Мосли кивнул своим чернорубашечникам.
– Разнесите по миру весть: Англия жива и не сдается! Мы сделаем Британию сильнее! – Он уже весь побагровел. – Одна единая нация – шахтер и лавочник, рабочий и крестьянин. Вот именно – даже евреи поставят Британию прежде своей общины.
Тут вскочили зрители обоих лагерей – либо для стоячих оваций, либо для новых оскорблений. Воздух так и гудел от концентрированной ненависти. Когда вновь стали скандировать «Мосли!», в зале разом взметнулись в фашистском приветствии сотни рук, словно в театральной постановке. Активисты рядом с Оруэллом повышали голос, но без толку. Дегнан все еще потрясал кулаком, стоя на стуле с перекошенным от ярости лицом, и кричал: «Свинья, свинья, свинья!» К нему уже пробивалась группа чернорубашечников.
Визг Мосли продолжался.
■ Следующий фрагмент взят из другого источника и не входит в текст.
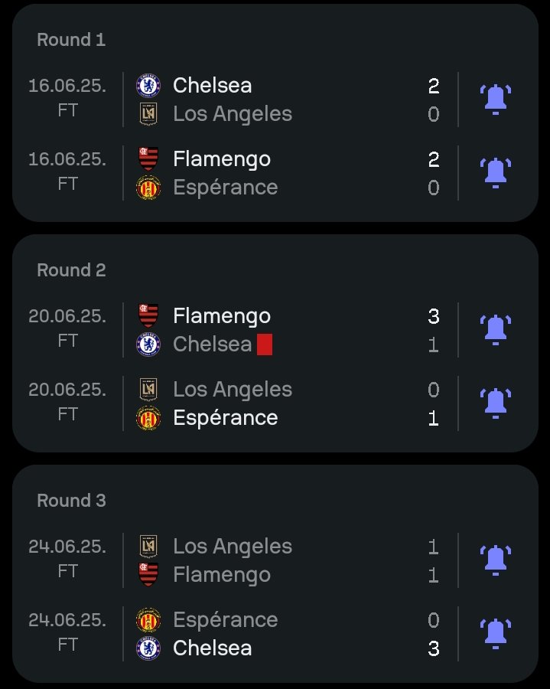
Task: Click Chelsea crest in Round 1 match
Action: click(148, 85)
Пока он неистовствовал, чернорубашечник с крысиной рожей и его приятели стащили Дегнана в проход и вытолкали в конец зала, где он споткнулся и повалился на пол, и тогда на его лицо и промежность обрушились тяжелые сапоги. Изо рта в темную лужу крови выпали сломанные вставные зубы. Ферт, сидевший в нескольких рядах впереди, пытался прорваться к нему на помощь, но наткнулся на стену чернорубашечников. Тогда он бросился в другую сторону, чтобы влезть на сцену, думая, что так быстрее доберется до другого прохода, но там его опрокинули и стали хлестать резиновыми шлангами.
– Типичный пример тактики красных! – показал Мосли на зрелище, уже освещенное прожектором. – Мы не хотим драться, дамы и господа, но если нас встречают насилием, то мы покажем насилие в ответ.
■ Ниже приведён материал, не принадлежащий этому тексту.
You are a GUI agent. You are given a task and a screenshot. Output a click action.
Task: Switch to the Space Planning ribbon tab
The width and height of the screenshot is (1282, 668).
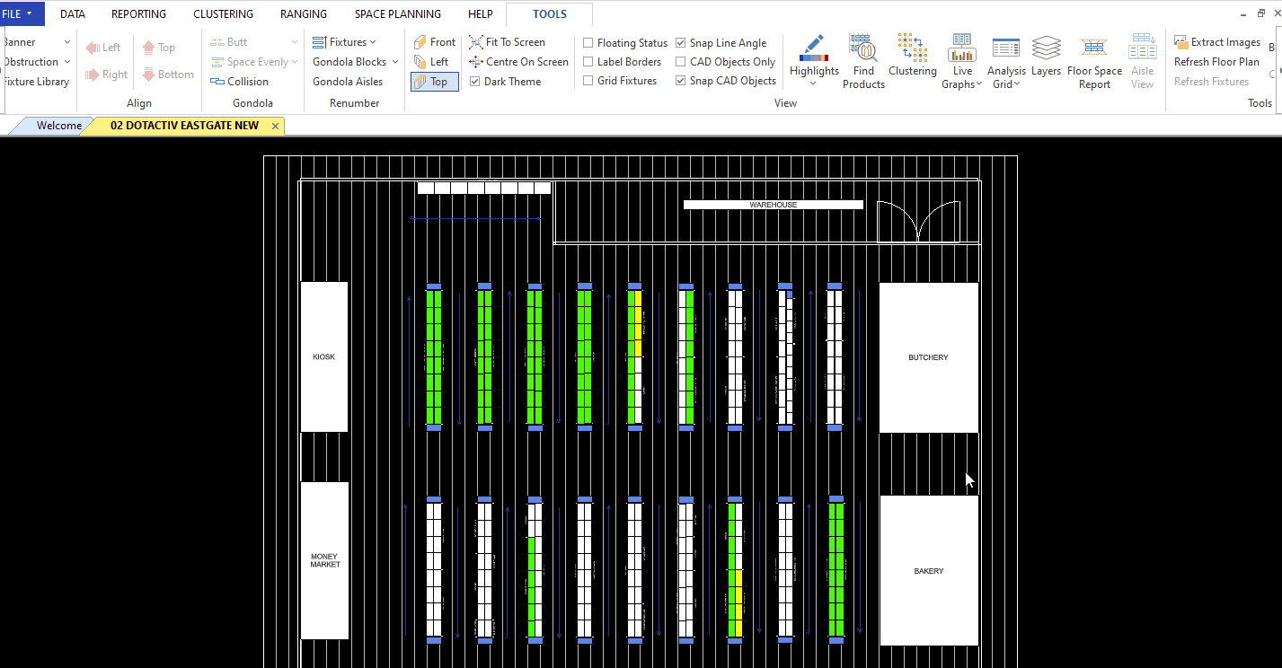pyautogui.click(x=397, y=14)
– Мосли, Мосли, Мосли… – ритмичное скандирование достигло крещендо.
3
Уиган, март 1936 года. Зрелище перед ним словно вышло из научной фантастики. Шла пересменка, и из-под земли, словно морлоки[14], лезли тысячи низких чернолицых людей в грязных спецовках. Скоро он и Альберт Грей – маленький и лысеющий, но могучий человек сорока пяти лет, которого богатый редактор-социалист «Адельфи», сэр Ричард Риз[15], предложил Оруэллу в провожатые, – казались рифами в набегающих волнах шахтеров, запрокидывающих бутылки и сплевывающих черную смесь чая и угольной пыли на сланец и слякоть под ногами. Здесь не было устроено душа – эти люди отправятся домой, чтобы их отскабливали жены.
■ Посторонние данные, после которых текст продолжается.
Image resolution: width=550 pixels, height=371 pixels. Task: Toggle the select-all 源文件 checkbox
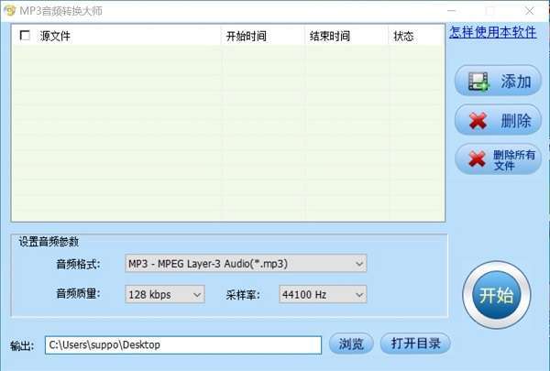click(25, 36)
Когда утренняя смена рассосалась, Оруэлл подошел к клети в окружении опытных шахтеров с синими носами и скверными зубами. Они набились, как сардины в банке; при росте в метр девяносто ему пришлось снять деревянный шлем и сутулиться – и все равно он упирался макушкой в потолок. Затем пол под ногами ухнул вниз, сотрясая его начинку, и они нырнули в бездну. Оруэлл ощутил движение, только когда они замедлились, – причем, что странно и нелогично, движение вверх. Незадолго до остановки он различил в скале за прутьями белые проблески – видимо, окаменевшие кости давно вымерших животных. На такой глубине они должны быть поистине древними – возможно, теми самыми гигантскими рептилиями, что ходили по Англии еще до первого человека.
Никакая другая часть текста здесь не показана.